メラノーマに対するがんワクチンにおいて有望な結果が得られた (Abstract #: CRA9011)

転移性メラノーマ患者においてワクチンは奏効率を改善し無増悪生存期間を延長する
Vaccine improves response rate and extends progression-free survival in patients with metastatic melanoma
Phase III多施設トライアルの予備的所見によると、転移性メラノーマ患者において、gp100:209-217(210M)ペプチドと呼ばれる新たながんワクチンを標準治療に追加することにより、奏効率が倍になり無増悪生存期間が延長し、有意な副作用は認められなかったと第45回American Society of Clinical Oncology学会で発表された。このワクチンは投与されると、T細胞を刺激し増加させ、細胞表面のgp100抗原を発見することによりメラノーマ細胞を探し出し攻撃する。このスタディにおいて、ワクチンおよびインターロイキン-2(IL-2)投与群に無作為化割り付けされた患者86人とIL-2のみの投与群に割り付けられた患者93人における奏効率、無増悪生存期間、および全生存期間を比較した。ワクチン群において2倍以上の患者が治療に反応し腫瘍が縮小した(22.1%対9.7%、p=0.0223)。無増悪生存期間はワクチン群においてIL-2のみの群よりも長かった(2.9ヵ月対1.6ヵ月、p=0.0101)。研究者らはまた、標準治療に加えワクチン治療を受けた患者は標準治療のみを受けた患者よりも5ヵ月長く生存し(17.6ヵ月対 12.8ヵ月、p=0.0964)、全生存期間も延長する傾向が見られたことも報告した。
Full Text

Preliminary findings from a phase III, multicenter trial show that adding a novel cancer vaccine - called gp100:209-217(210M) peptide - to standard therapy doubles response rates and extends progression-free survival in patients with metastatic melanoma, without causing significant side effects.

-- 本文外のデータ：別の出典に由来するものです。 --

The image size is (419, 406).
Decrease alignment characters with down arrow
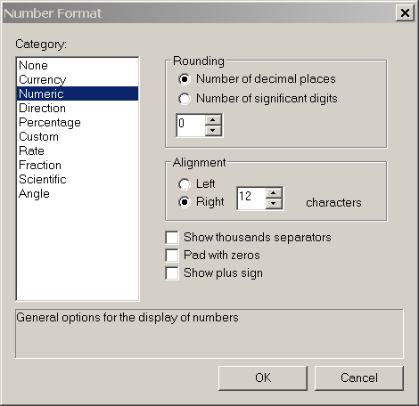click(274, 203)
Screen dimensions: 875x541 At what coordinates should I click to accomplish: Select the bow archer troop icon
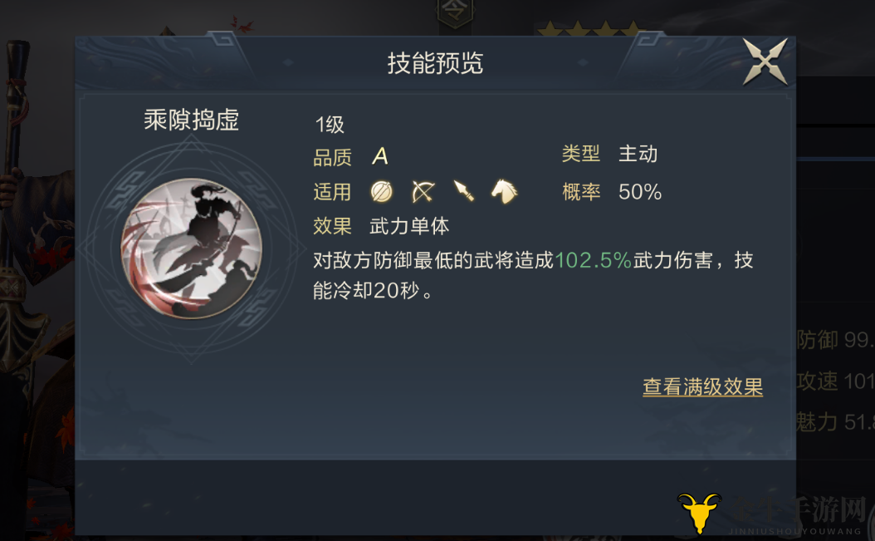tap(423, 192)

"This study is one of the first to show positive, promising results for a cancer vaccine in melanoma" said lead author Douglas Schwartzentruber, M.D., medical director of the Center for Cancer Care at Goshen Health System in Indiana and clinical associate professor of surgery at Indiana University. "Metastatic melanoma is a very difficult disease to treat successfully and is very resistant to most therapies. These results will give patients and the oncology community hope that we are making some progress against this disease."

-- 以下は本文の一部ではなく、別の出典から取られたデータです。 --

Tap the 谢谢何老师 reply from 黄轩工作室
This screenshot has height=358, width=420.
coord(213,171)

The vaccine is made from a peptide that is part of the gp100 protein - an antigen found on the surface of melanoma cells that acts as a marker for melanoma cells. When administered, the vaccine stimulates T cells to multiply and to seek and attack melanoma cells by locating this gp100 antigen. It was administered with interleukin-2 (IL-2), a standard therapy for advanced melanoma that boosts the immune response to the vaccine.

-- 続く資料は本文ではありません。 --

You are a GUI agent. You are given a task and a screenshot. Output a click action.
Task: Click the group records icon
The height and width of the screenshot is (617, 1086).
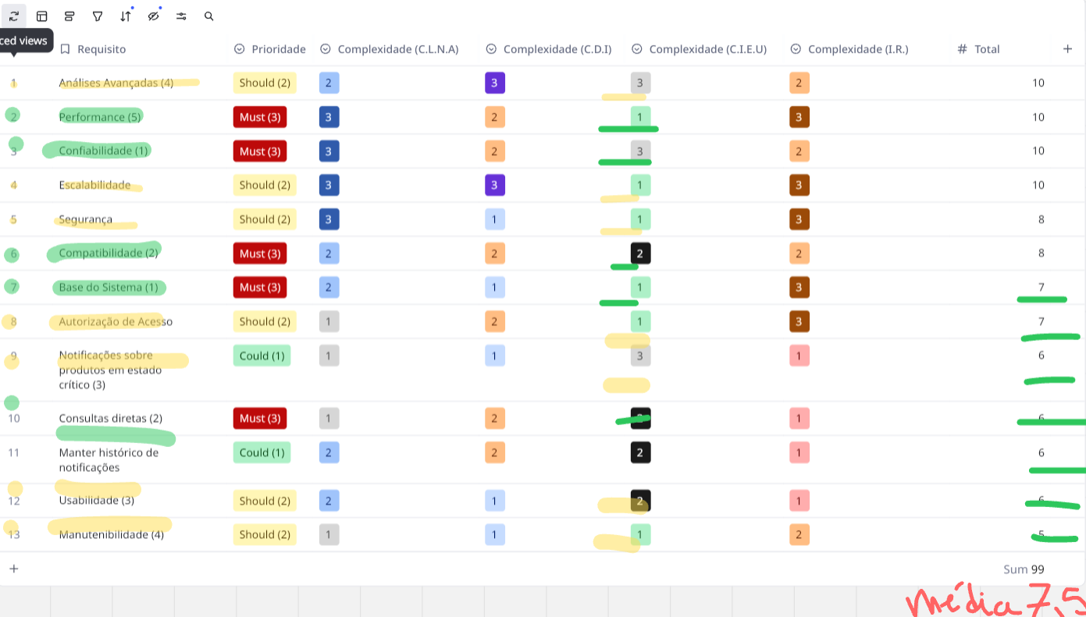coord(69,16)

In this study, response rate, progression-free survival, and overall survival were compared between 86 patients who were randomly assigned to receive the vaccine plus IL-2, and 93 patients who received IL-2 alone. More than twice as many patients in the vaccine group responded to treatment with tumor shrinkage (22.1 percent versus 9.7 percent). Progression-free survival and overall survival were also longer in the vaccine group (2.9 months and 17.6 months, respectively) compared with the IL-2 only group (1.6 months and 12.8 months). Researchers reported a trend toward improved overall survival among patients who received it along with standard therapy, who lived nearly five months longer than those who received standard therapy alone.

The vaccine was well tolerated; swelling and redness at the injection site were the only side effects. The investigators are continuing to follow the patients to see how long the vaccine remains effective and to assess its value in various patient subgroups.